Petersburg (Russian: Петербург, Peterburg) is a novel by Russian writer Andrei Bely. A Symbolist work, it arguably foreshadows James Joyce'sModernist ambitions. First published in 1913, the novel received little attention and was not translated into English until 1959 by John Cournos, over 45 years after it was written.

Today the book is generally considered Bely's masterpiece; Vladimir Nabokov ranked it one of the four greatest "masterpieces of twentieth century prose", after Ulysses and The Metamorphosis, and before In Search of Lost Time.

The novel is based in Saint Petersburg in the run up to the Revolution of 1905 and follows a young revolutionary, Nikolai Apollonovich Ableukhov, who has been ordered to assassinate his own father, Apollon Apollonovich Ableukhov, a high Tsarist official, by planting a time bomb in his study.

Bely drew his characters from historical models: Apollon Apollonovich shares many characteristics with Procurator of the Holy Synod Konstantin Pobedonostsev, and Dudkin resembles the revolutionary terrorist Boris Savinkov.

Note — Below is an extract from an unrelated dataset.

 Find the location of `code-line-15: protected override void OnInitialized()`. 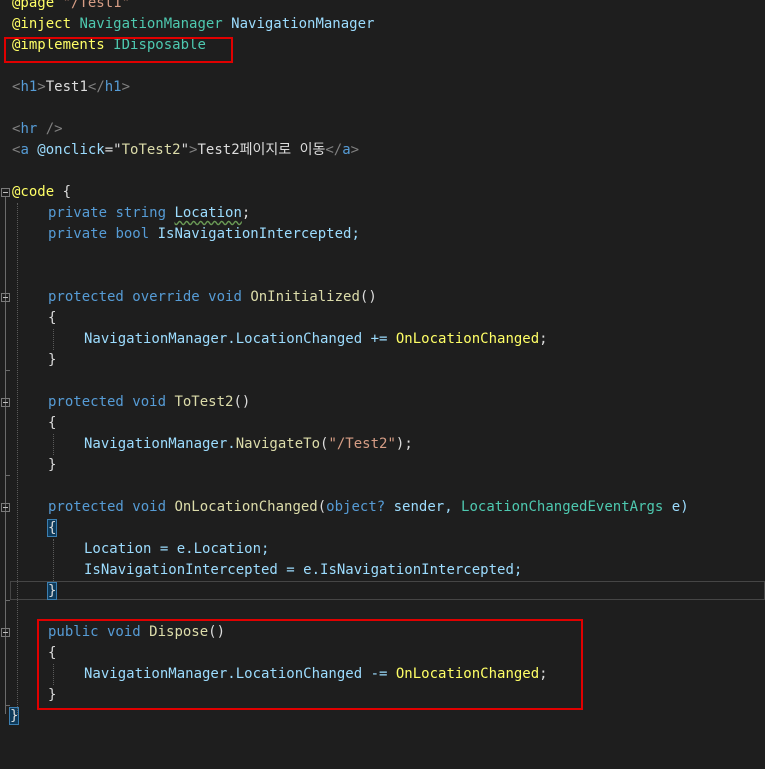

code-line-15: protected override void OnInitialized() is located at coordinates (212, 297).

There are many similarities with Joyce's Ulysses: the linguistic rhythms and wordplay, the Symbolist and subtle political concerns which structure the themes of the novel, the setting of the action in a capital city that is itself a character, the use of humor. The differences are also notable: the English translation of Bely remains more accessible, his work is based on complex rhythm of patterns, and, according to scholarly opinion, does not use such a wide variety of innovations. But these innovations, which subvert commonplace literary rhetoric, are necessary to conveying Petersburg at such a tumultuous time.